> **YOUR TASKS**:
• a. According to the Guinness beer review, what year does the West Indies Porter recipe date back to?
• b. Write the next part of the Guinness beer review, picking up right after its last sentence.

> **EXCERPT**:

──────────────────────────────

Craft beer drinkers sometimes have mixed feelings about Guinness.
For some, Guinness was that gateway beer that led them into the world of craft. For others, Guinness was a welcome reprieve from the water-forward Bud, Miller, Coors triopoly that dominated the dismal U.S. beer marketplace for decades. And for many of us, Guinness is simply the iconic dry Irish stout, a beer synonymous with St. Patrick’s Day and even Ireland itself.
At the same time, Guinness isn’t craft beer. It’s one brand among many owned by the multinational alcoholic beverage company Diageo headquartered in London. A brand that’s lost market share in recent years not necessarily because it’s not craft, but because the craft beer movement has effectively diversified consumer tastes.
And let’s face it: Guinness Draught isn’t exactly your Kentucky Brunch Brand Stout American Double ale.
But instead of bashing craft like some hypocritical macro juggernauts, Guinness dug deep, embraced its 200-plus-year tradition of brewing, and gave beer lovers something new. Not a new nitro widget-y gizmo. Not a re-brand of the same old thing. But rather a variety of offerings from unearthed historic recipes over two centuries old along with a crack at some popular beer styles of today.
For this beer review, we check out recent Guinness releases now available state-side, give a quick glance to the classics, and even get down with some Guinness-flavored potato chips (spoiler alert: Guinness murders it on the potato chip front).
The Brewers Project™ Review
According to Guinness, The Brewers Project™ is “a group of enterprising brewers on a quest to explore new recipes, reinterpret old ones and collaborate freely to bring exciting new ideas to life.”
For Guinness’ inaugural release, the brewery assembled a variety pack of historical porters including a West Indies Porter, Dublin Porter, and Guinness Original.
Here’s the rundown:
West Indies Porter: Of the three releases in the Guinness sample pack, West Indies Porter is the clear champion in terms of overall balance, flavor, and complexity, earning a score of 89/100. The beer pours a rocky tan head with an aroma of malt, coco powder, vague black licorice, tropical coffee bean, sweet tobacco, burnt marshmallow, tamarind pod, and a hint of caramel. The flavor is a rich, complex, malty mix of semi-sweet chocolate, cold coffee, burnt malt, cola, walnuts, dark molasses with a medium-full body and an aftertaste of roasted malt and chocolate-covered raisins.
The West Indies Porter recipe dates back to 1801 when Guinness first began exporting their porter across the globe. It’s the predecessor of today’s Foreign Extra Stout, and was brewed with more hops to preserve the beer during sea voyages of four-to-five weeks in tropical climes.
Guinness Original: Described as “the closest variant to Arthur Guinness’s original stout recipe… first introduced in Dublin around 1800’s as a premium porter, this blast from the past is currently sold in the U.K. as “Guinness Original” and is different from Guinness Draught popular around the word. In a side-by-side taste test, Guinness Original offered more character earning a score of 86/100 and was favored over the Guinness Draught (bottle).

──────────────────────────────

> **GIVEN DATA**:
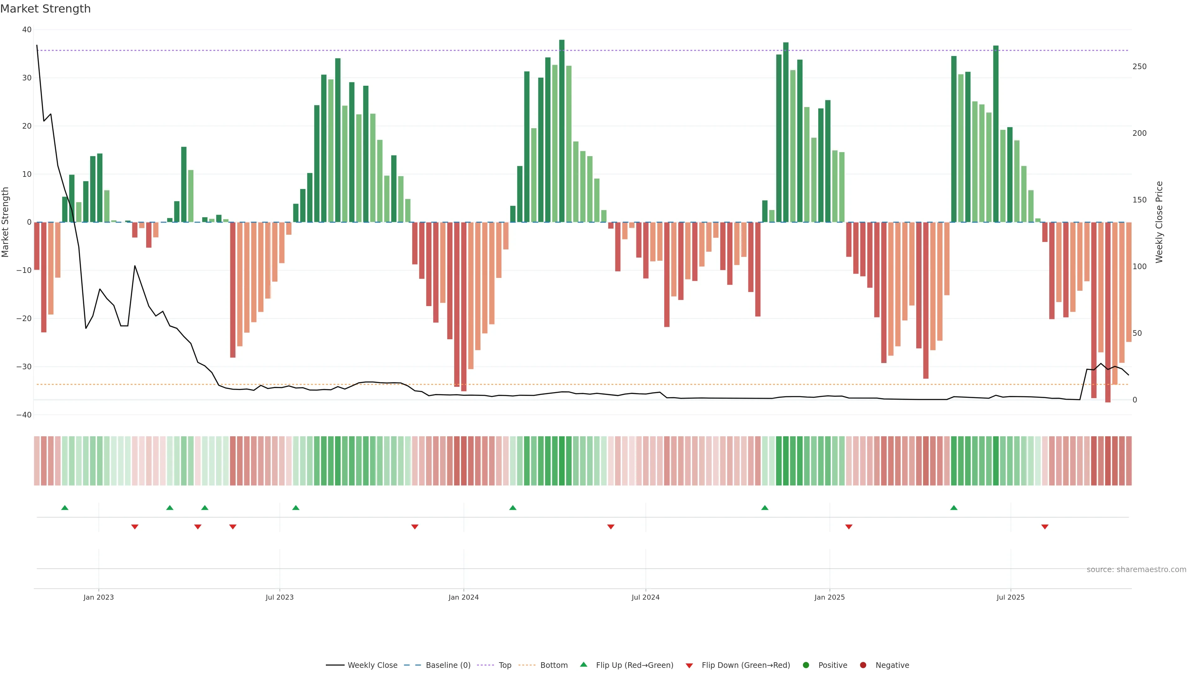Click the first red Flip Down triangle marker

(x=135, y=527)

──────────────────────────────

> **ANSWER SET**:
• a. 1801

• b.
The porter pours coffee black, developing a quickly fading rocky, deep khaki head that kicks up aromas of malt chocolate and roasted malt. Although a bit thin in body, the medium carbonation sharpens the semi-sweet flavors of dark roasted grain, cocoa, cola, and light coffee.
Dublin Porter: The inspiration for this porter recipe dates back to Guinness archival brewing notes from 1796, and was brewed by Arthur Guinness to be shipped to England in the late 1790s.
Something of a session porter with an ABV of 3.8%, the beer pours a thick finger of dark tan head, revealing aromas of whipped heavy cream and chocolate chip cookie dough. The flavor offers notes of dark malt, mild roasty bitterness, watered-down diet cola, semisweet chocolate, burnt sugar, volcanic rock, whipped cream, walnut skins, with a thin, crisp mouthfeel and medium-high carbonation. 75/100
Conclusion: The West Indies Porter is a real treat and the Guinness Original was preferred over the Guinness Draught (bottled). Even though the Dublin Porter isn’t a flavor powerhouse, it’s still fun to try historic beers with old-timey vintage labels from one of the most iconic breweries in the world.
Guinness Nitro IPA and Guinness Blonde American Lager
Guinness Nitro IPA: Released in September of 2015 as a follow-up from The Brewers Project™, this is Guinness’ first attempt at an IPA, albeit an English-style IPA, not an aggressively hopped American IPA. Nevertheless, the beer scored only a 70/100 due to its lack of carbonation which tends to under-accentuate both the malt and hop character in the flavor to a fault.
The highlights of this IPA are in the appearance and aroma. The brew pours a super smooth and creamy head that you’d expect from a Guinness nitro beer, and the aroma is inviting and mellow with floral, woody, piney, and perhaps vaguely minty hop characteristics with a hint of butterscotch pudding. From the first taste, it’s clear that the beer is decidedly flat, conveying a creamy, pine-like character with a medium-sweet, toasted malt presence.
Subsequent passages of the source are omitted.